> _Problem set_
(a) Write out the part of the court judgment that opens with the words containing "1.                   Pending further" and closes with "Federal Court Rules.".
(b) For each statement below, say yes or no to whether the court judgment supports it, and quote the words from the judgment that decide it: (i) the notice of motion was filed on 4 May 2009; (ii) in the application, the applicant seeks to be released from detention; (iii) the Minister's legal representative disagreed that the applicant in fact seeks to challenge the cancellation of his visa.

> _Selected passage_
FEDERAL COURT OF AUSTRALIA

 

Rinka v Minister for Immigration and Citizenship [2009] FCA 465



MIGRATION – notice of motion to restrain applicant’s removal from Australia pending resolution of Federal Court proceedings – whether serious question to be tried – whether Minister determined best interests of applicant’s children – balance of convenience – consequences of applicant’s removal from Australia


Held: injunction granted


Migration Act 1958 (Cth)

Migration Legislation Amendment Act (No. 1) 2009 (Cth)


Minister for Immigration & Ethnic Affairs v Wu Shan Liang (1996) 185 CLR 259

Vaitaiki v Minister for Immigration and Ethnic Affairs (1998) 150 ALR 608

Wan v Minister for Immigration and Multicultural Affairs (2001) 107 FCR 133; [2001] FCA 568  


SOYIET SARUNI RINKA v MINISTER FOR IMMIGRATION AND CITIZENSHIP

NSD 368 of 2009

 

JAGOT J

8 May 2009

SYDNEY



IN THE FEDERAL COURT OF AUSTRALIA

 

NEW SOUTH WALES DISTRICT REGISTRY

NSD 368 of 2009

 

BETWEEN:

SOYIET SARUNI RINKA

Applicant

 

AND:

MINISTER FOR IMMIGRATION AND CITIZENSHIP

Respondent

 

 

JUDGE:

JAGOT J

DATE OF ORDER:

5 MAY 2009  

WHERE MADE:

SYDNEY

 

THE COURT ORDERS THAT:

 

1.                   Pending further or other order, restrain the Respondent from removing the Applicant from Australia.

2.                   Costs reserved.

 


Note:    Settlement and entry of orders is dealt with in Order 36 of the Federal Court Rules.
The text of entered orders can be located using Federal Law Search on the Court’s website.



IN THE FEDERAL COURT OF AUSTRALIA

 

NEW SOUTH WALES DISTRICT REGISTRY

NSD 368 of 2009

BETWEEN:

SOYIET SARUNI RINKA

Applicant

 

AND:

MINISTER FOR IMMIGRATION AND CITIZENSHIP

Respondent

 

 

JUDGE:

JAGOT J

DATE:

5 MAY 2009

PLACE:

SYDNEY


REASONS FOR JUDGMENT

1                     This is a notice of motion filed on 4 May 2009 in which the applicant seeks an order, in effect, restraining the respondent, the Minister for Immigration and Citizenship, from removing the applicant from Australia until his application is decided.  The application was filed on 1 May 2009.  The application claims that the applicant is being unlawfully held in detention and that his detention is not sanctioned by the Migration Act 1958 (Cth).  In the application, the applicant seeks an order that he be released from detention.  The application and notice of motion were accompanied by an affidavit sworn by the applicant and filed on 1 May 2009.  On reading that affidavit it appears to me (and the Minister’s legal representative did not disagree with this proposition) that the applicant, in fact, seeks to challenge the decision of the Minister to cancel his visa.

> _Data section_

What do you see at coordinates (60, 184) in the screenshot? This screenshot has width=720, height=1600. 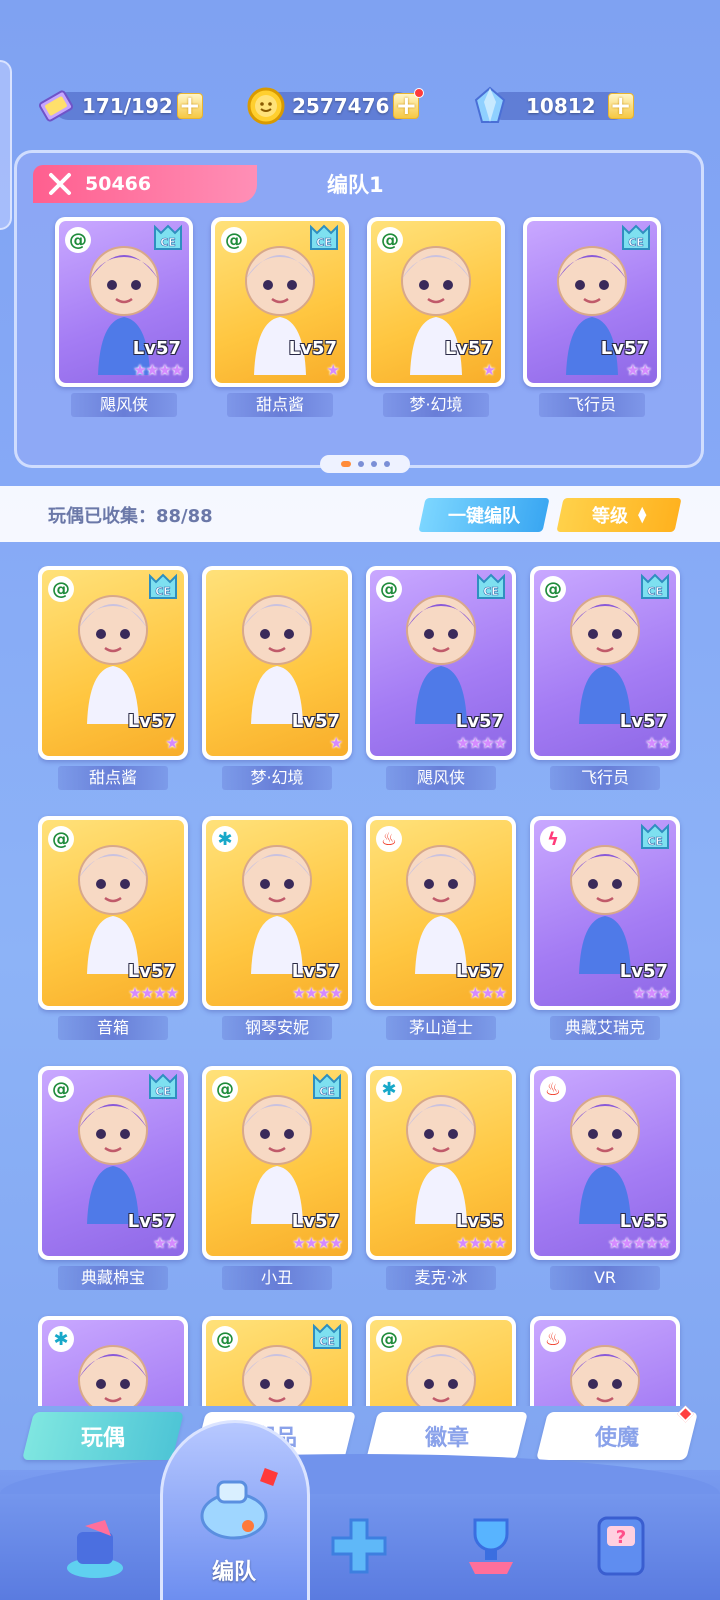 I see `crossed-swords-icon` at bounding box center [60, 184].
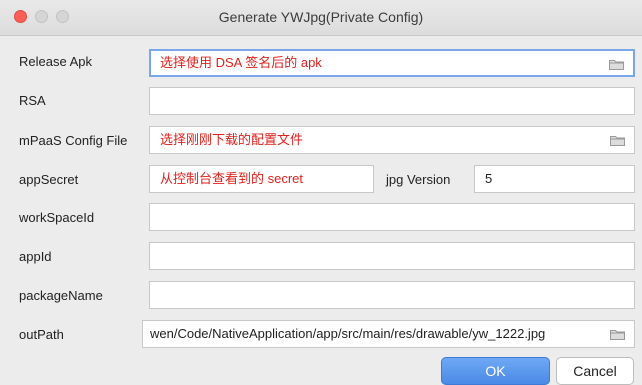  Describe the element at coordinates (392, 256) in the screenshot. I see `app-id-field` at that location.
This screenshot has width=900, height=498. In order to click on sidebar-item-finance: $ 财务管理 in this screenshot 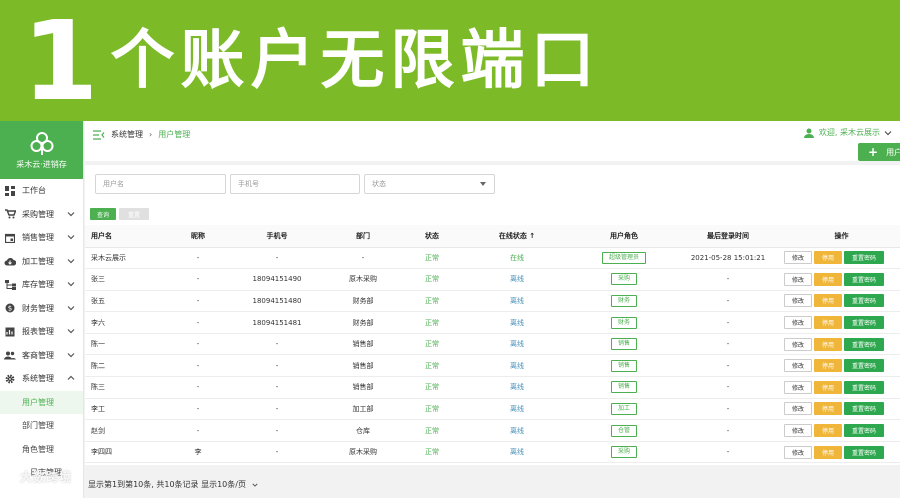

> _Your responses_
(a)
1.                   Pending further or other order, restrain the Respondent from removing the Applicant from Australia.

2.                   Costs reserved.

 


Note:    Settlement and entry of orders is dealt with in Order 36 of the Federal Court Rules.

(b)
(i) Yes: "This is a notice of motion filed on 4 May 2009"
(ii) Yes: "In the application, the applicant seeks an order that he be released from detention."
(iii) No: "the Minister’s legal representative did not disagree with this proposition"